EXERCISES TO COMPLETE:
[1] In the text on CAR-T clonal expansion, list each finding about the second patient's cells in the sentence beginning "The cells were 90% clonal."
[2] Extend the text on CAR-T clonal expansion, picking up right after its final sentence.

TEXT PASSAGE below:

The IS was in intron 9 of the TET2 gene, with premature termination and abnormal splicing resulting in loss of demethylase activity. TET2 insufficiency is a common driver of CH, as well as being associated with lymphomas and leukemias.44 Notably, the CAR-T clone had an acquired loss-of-function mutation in the other TET2 allele, resulting in complete loss of TET2 function. This somatic TET2 mutation was present in T cells from before infusion. The CAR-T clone had a central memory phenotype, in contrast to the more typical effector memory phenotype seen in other patients receiving CAR-Ts. The clone remained nonmalignant and retained homeostatic and antigen-dependent controls, evidenced by contraction coincident with recovery of non-CAR+ T cells and sustained depletion of CD19+ target cells.
A second patient demonstrated a similar pattern of nonmalignant clonal expansion.45 A 28-year-old woman received CD22 CAR-Ts for refractory pre–B-cell acute lymphoblastic leukemia. After primary in vivo expansion and disease response, the CAR-Ts contracted as expected but expanded markedly again a month later while the patient remained in complete remission. The cells were 90% clonal via TCR sequencing, contained provirus on VCN analysis, and had a proviral insertion in the second intron of the CBL gene. The other CBL allele was normal. The clone then contracted and became undetectable by day 180, when the patient relapsed with CD22− acute lymphoblastic leukemia. CBL is a tyrosine kinase and is known to be involved in TCR signaling. Complete loss in murine models reduces the threshold for T-cell activation and need for costimulation, but haploinsufficiency of CBL had no effect on T cells in prior studies.46 This report did not examine the impact of the insertion on CBL expression or splicing, and thus the mechanism of a link between the insertion and the clonal expansion is unclear.

End of TEXT PASSAGE.
INFORMATION below:

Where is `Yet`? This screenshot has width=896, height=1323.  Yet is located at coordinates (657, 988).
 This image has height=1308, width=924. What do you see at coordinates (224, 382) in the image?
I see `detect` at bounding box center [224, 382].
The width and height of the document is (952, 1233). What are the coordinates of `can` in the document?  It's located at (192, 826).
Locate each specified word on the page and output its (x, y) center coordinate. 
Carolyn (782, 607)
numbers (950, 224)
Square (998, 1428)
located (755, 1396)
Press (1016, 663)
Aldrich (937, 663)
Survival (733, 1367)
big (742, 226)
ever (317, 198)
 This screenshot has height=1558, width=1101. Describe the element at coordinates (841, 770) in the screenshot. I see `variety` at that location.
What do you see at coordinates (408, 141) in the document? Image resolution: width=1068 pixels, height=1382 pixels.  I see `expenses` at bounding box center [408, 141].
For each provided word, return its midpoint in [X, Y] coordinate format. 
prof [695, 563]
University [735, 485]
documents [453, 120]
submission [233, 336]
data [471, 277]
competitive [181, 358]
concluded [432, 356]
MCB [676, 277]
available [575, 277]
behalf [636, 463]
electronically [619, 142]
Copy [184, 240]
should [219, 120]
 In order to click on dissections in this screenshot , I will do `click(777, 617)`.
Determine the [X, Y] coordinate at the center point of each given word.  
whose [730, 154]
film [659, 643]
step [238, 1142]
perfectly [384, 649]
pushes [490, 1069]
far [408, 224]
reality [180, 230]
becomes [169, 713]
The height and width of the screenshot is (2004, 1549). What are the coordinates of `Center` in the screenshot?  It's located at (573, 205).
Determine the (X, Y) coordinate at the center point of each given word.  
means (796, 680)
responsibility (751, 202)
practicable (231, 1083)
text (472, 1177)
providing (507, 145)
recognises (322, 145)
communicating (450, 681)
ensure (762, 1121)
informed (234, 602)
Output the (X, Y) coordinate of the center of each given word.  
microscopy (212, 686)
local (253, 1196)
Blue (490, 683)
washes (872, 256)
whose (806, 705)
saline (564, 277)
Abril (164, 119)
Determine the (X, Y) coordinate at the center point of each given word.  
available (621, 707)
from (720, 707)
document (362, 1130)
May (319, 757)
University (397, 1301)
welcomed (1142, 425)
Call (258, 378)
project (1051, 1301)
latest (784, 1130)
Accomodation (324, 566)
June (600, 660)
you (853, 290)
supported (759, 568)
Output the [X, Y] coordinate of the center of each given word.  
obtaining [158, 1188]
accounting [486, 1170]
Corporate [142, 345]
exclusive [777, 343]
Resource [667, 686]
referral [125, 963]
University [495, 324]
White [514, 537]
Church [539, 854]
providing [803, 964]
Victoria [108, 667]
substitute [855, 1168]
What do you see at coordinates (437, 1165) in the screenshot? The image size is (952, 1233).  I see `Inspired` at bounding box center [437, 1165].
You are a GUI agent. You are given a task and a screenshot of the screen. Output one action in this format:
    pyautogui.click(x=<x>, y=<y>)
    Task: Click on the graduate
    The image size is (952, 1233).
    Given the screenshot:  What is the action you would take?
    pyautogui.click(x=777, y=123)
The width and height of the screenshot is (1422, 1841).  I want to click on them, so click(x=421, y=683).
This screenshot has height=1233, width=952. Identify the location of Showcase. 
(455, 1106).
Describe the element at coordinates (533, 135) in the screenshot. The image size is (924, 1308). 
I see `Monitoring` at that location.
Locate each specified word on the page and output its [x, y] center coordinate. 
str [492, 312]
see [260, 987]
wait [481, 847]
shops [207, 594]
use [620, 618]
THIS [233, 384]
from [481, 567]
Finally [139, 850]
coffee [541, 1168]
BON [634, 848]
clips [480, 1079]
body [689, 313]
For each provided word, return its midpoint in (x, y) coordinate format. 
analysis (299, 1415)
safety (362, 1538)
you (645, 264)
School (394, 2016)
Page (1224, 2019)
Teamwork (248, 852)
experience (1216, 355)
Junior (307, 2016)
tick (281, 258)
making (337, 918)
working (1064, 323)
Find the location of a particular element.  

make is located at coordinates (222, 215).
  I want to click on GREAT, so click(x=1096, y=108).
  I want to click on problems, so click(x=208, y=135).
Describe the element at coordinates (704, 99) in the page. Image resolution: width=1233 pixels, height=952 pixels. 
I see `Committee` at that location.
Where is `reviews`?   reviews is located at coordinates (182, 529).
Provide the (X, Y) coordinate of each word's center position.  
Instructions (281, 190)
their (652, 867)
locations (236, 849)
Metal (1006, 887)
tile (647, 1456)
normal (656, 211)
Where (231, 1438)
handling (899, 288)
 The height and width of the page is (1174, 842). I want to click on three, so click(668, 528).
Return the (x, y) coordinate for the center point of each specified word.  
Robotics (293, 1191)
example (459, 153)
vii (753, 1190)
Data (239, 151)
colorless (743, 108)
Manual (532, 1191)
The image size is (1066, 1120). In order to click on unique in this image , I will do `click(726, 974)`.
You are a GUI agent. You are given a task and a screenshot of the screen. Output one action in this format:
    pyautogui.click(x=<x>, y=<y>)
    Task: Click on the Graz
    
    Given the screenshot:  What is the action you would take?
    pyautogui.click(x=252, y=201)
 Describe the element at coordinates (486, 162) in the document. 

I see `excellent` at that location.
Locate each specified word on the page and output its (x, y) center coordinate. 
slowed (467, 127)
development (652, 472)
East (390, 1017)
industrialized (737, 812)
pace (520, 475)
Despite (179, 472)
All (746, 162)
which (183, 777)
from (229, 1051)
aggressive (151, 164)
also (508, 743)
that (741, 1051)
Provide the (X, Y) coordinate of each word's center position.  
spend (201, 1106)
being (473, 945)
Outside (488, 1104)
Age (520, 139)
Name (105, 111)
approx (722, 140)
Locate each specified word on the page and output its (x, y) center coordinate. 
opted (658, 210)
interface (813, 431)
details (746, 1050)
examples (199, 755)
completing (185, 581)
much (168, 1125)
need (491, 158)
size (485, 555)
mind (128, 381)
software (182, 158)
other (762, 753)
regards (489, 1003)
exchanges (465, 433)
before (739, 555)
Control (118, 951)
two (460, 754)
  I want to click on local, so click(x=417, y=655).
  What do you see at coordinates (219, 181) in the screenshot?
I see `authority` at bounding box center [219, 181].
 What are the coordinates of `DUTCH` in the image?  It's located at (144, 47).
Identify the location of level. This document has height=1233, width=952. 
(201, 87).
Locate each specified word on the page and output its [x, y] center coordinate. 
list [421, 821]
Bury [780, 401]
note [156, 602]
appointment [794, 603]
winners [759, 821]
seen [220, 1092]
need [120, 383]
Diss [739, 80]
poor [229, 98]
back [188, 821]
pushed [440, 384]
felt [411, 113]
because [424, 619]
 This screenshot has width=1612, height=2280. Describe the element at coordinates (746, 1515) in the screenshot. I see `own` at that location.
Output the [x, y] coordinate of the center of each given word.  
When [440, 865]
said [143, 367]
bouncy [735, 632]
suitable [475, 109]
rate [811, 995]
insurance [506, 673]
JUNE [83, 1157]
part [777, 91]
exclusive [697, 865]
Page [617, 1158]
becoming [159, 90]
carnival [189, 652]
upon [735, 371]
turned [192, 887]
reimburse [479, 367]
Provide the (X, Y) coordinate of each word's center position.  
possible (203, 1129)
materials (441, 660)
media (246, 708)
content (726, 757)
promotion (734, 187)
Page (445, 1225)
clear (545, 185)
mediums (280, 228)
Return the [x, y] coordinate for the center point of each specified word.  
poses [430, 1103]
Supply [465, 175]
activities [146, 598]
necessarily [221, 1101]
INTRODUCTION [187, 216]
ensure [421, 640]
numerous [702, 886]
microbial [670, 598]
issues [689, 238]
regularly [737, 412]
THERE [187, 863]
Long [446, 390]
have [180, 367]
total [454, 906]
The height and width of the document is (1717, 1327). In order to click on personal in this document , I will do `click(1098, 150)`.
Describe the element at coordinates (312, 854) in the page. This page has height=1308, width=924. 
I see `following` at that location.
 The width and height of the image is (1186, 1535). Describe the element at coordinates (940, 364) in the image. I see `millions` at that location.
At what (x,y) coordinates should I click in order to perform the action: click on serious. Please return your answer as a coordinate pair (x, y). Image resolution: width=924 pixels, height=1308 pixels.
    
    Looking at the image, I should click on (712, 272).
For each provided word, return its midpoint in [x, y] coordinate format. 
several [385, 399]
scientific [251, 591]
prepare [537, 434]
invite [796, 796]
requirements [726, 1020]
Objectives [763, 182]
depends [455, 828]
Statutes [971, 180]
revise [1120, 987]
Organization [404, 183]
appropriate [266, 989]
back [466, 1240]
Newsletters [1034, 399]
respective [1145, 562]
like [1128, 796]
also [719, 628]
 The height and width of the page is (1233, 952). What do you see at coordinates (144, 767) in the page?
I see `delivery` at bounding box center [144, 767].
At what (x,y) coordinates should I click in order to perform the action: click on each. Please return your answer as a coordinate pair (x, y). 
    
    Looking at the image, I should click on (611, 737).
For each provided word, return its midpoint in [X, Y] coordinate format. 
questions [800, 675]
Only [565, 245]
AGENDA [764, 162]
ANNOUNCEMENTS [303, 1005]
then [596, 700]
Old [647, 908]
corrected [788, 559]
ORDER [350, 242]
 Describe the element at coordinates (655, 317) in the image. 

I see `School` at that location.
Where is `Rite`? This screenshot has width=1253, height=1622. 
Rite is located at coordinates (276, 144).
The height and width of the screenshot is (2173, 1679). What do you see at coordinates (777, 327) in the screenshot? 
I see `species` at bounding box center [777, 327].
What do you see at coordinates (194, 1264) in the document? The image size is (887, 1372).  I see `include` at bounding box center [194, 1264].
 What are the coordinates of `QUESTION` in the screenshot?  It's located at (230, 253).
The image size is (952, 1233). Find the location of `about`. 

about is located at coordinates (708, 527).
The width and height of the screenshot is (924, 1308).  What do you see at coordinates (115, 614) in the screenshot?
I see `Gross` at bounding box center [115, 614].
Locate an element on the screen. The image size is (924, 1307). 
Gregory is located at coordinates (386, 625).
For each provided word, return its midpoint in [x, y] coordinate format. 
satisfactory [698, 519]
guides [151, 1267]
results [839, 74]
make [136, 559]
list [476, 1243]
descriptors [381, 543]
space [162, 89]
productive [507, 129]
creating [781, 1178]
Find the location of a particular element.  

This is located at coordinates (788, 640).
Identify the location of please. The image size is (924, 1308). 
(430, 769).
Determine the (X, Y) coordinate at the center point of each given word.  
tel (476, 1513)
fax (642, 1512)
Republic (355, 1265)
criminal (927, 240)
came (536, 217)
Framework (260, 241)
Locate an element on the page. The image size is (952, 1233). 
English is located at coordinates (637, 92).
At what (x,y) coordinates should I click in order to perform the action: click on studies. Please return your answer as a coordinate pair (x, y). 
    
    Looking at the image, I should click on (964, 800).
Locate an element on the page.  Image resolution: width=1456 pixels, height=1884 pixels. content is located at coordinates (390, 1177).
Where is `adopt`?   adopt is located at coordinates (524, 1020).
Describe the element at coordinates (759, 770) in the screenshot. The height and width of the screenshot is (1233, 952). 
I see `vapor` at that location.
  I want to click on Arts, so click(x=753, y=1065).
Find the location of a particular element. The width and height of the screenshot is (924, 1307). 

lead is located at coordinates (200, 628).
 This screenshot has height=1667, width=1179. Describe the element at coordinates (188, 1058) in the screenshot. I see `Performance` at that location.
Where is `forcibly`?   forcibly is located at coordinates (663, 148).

End of INFORMATION.

TASK RESULTS:
[1]
- The cells were 90% clonal via TCR sequencing.
- They contained provirus on VCN analysis.
- They had a proviral insertion in the second intron of the CBL gene.

[2]
Comprehensive surveys of CAR-T clonality
Insights into the clonal behavior of CAR-Ts in the absence of suspected clonal expansions or tumors have been gained through long-term IS tracking studies. CAR-Ts were first administered to patients with HIV infection, using CARs consisting of a gp210-binding CD4 extracellular domain fused to the CD3ζ signaling domain, before the discovery that costimulatory domains were necessary for in vivo CAR-T persistence and function. More than 7000 RV insertions in 11 patients were tracked for up to 11 years.47 CAR-Ts were detectable throughout at very low levels, with stable clonal patterns and no detected expansions. Insertions near oncogenes were not enriched over time.
After the reports of remarkable clonal expansions summarized above, comprehensive studies were performed by 2 groups analyzing 49 patients receiving LV-transduced CD19 CAR-Ts.18,48 Both studies found persistent polyclonality, however a drop in overall clonal population size occurred between the IP and initial in vivo samples, with further loss of population size over time in subsets of patients studied longitudinally. TCR clonality did not predict IS clonality, with TCR clonality linked to pretransduction-expanded T-cell clones. No additional clonal expansions defined by IS were noted after infusion. Thus, clonal expansions, as defined by IS, appear to be relatively rare events, although patient numbers studied are relatively low.
Even in the absence of overt clonal expansions, there is additional evidence that IS may affect in vivo persistence. TET2 ISs were overrepresented across patients.18 A comparison of IS patterns in CLL CAR-T responders vs nonresponders found enhancement of cells with ISs affecting signal transduction or chromatin remodeling genes. A multivariate model based on the IS profile in the IP was constructed to predict tumor response, with good predictive value in a validation cohort. An independent study compared integration patterns in 28 patients receiving CD22 CAR-Ts produced with either RV or LV, showing, unsurprisingly, a larger impact of RV on the overall transcriptome, and some correlation of clinical outcomes with enrichment of specific IS patterns in the IP.48 It is inherently difficult to conclude whether specific IS patterns are the “chicken” or the “egg,” given the propensity for IS cluster in active genes, and thus IS overrepresentation in persistent CAR-Ts may simply reflect favored integration regions in cells with more self-renewal capabilities at the time of transduction, rather than the insertions themselves affecting the persistence of these T cells in vivo.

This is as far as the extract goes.